Given that we’ve all been so terribly disappointed in our federal legislators over these last few years, I wanted to make sure that I publicly gave credit to them for some good news that I heard today.

Senate takes up Feingold troop withdrawal bill

Surprise.

Sen. Russ Feingold’s bill calling for US troop withdrawals from Iraq to begin within 120 days is being debated by the US Senate — thanks to the Republicans who want to kill the bill but think they have an advantage in talking about Iraq.

Plus, John McCain has just said that if he can’t persuade the American people that staying in Iraq is the right course, he will lose the election.

So, on a 70-24 vote, the Senate agreed to take up Feingold’s bill.  Only 26 Democrats voted to take it up.

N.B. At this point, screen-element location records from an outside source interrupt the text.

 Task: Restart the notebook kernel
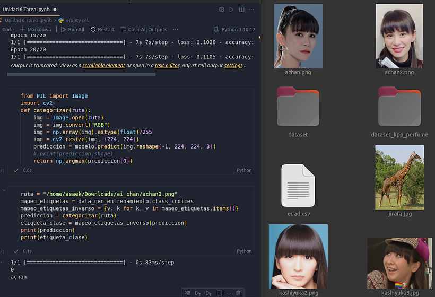(102, 30)
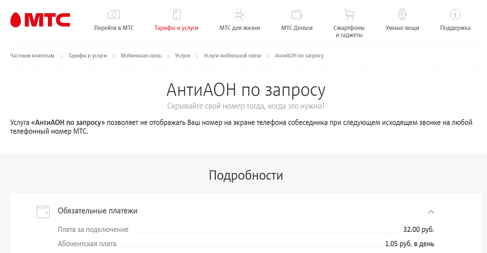Open the Тарифы и услуги menu item
This screenshot has height=253, width=487.
click(176, 28)
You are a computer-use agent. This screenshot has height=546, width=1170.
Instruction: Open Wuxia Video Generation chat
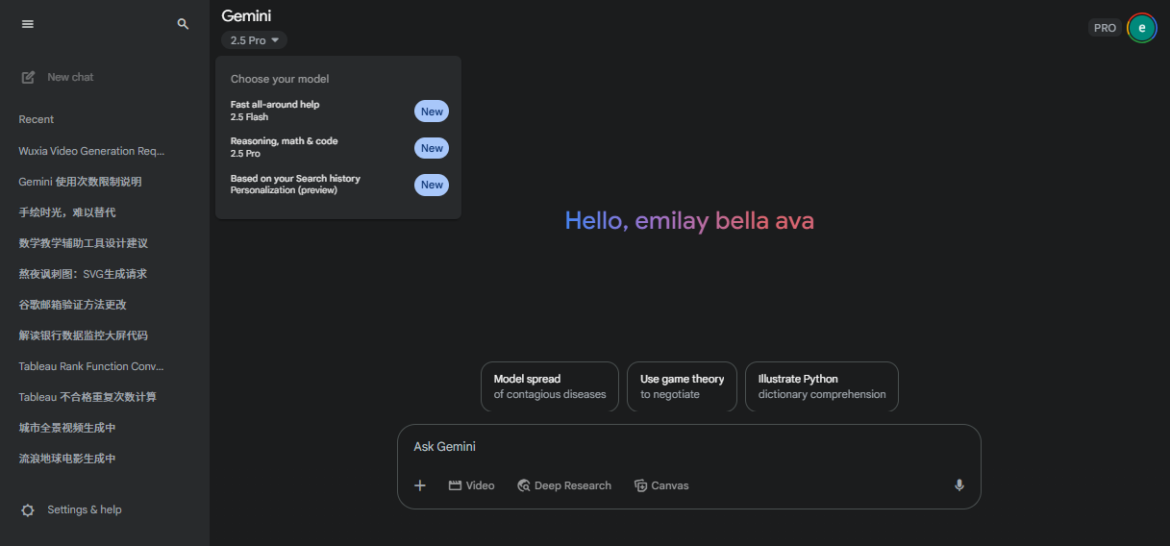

Feingold’s bill won’t pass, of course.  No Republican has ever actually voted for it in the past.

But it will be debated, along with amendments, all day Wednesday, apparently, the Washington Post reports:

In five previous efforts during the past 20 months, Feingold has never received even 30 votes to bring his bill to the floor for debate. Not a single Republican had supported Feingold’s withdrawal bills, which have been considered the strictest offered in terms of requiring troop withdrawals from Iraq.

This Feingold bill would mandate troop redeployments out of Iraq within 120 days of being signed into law, while allowing funds to be spent for just a few reasons there: ongoing counter-terrorist operations, protecting the U.S. Embassy in Baghdad, training Iraqi forces and on the actual redeployment of U.S. forces out of Iraq.

“Keeping our troops in Iraq will not solve Iraq’s problems,” Feingold said during the debate today. “And it won’t help us address the growing threat by al-Qaeda around the world.”

Most interesting is the list of Democrats who voted against taking up the bill.  Here they are:

Baucus (D-MT)

Bayh (D-IN)

Biden (D-DE)

Bingaman (D-NM)

Carper (D-DE)

Casey (D-PA)

Conrad (D-ND)

Dorgan (D-ND)

Johnson (D-SD)

Landrieu (D-LA)

Levin (D-MI)

Lieberman (ID-CT)

Lincoln (D-AR)

McCaskill (D-MO)

Nelson (D-FL)

Nelson (D-NE)

Pryor (D-AR)

Reed (D-RI)

Salazar (D-CO)

Tester (D-MT)

Webb (D-VA)

Dems not voting:

Byrd (D-WV)

Clinton (D-NY)

Obama (D-IL)

The Myth

Remember this:

President Bush laid down the standard of success when he announced the surge more than a year ago: “If we increase our support at this crucial moment, and help the Iraqis break the current cycle of violence, we can hasten the day our troops begin coming home.”

Than yesterday we get this:

The Pentagon is projecting that when the U.S. troop buildup in Iraq ends in July there will be about 8,000 more troops on the ground than when it began in January 2007, a senior general said Monday.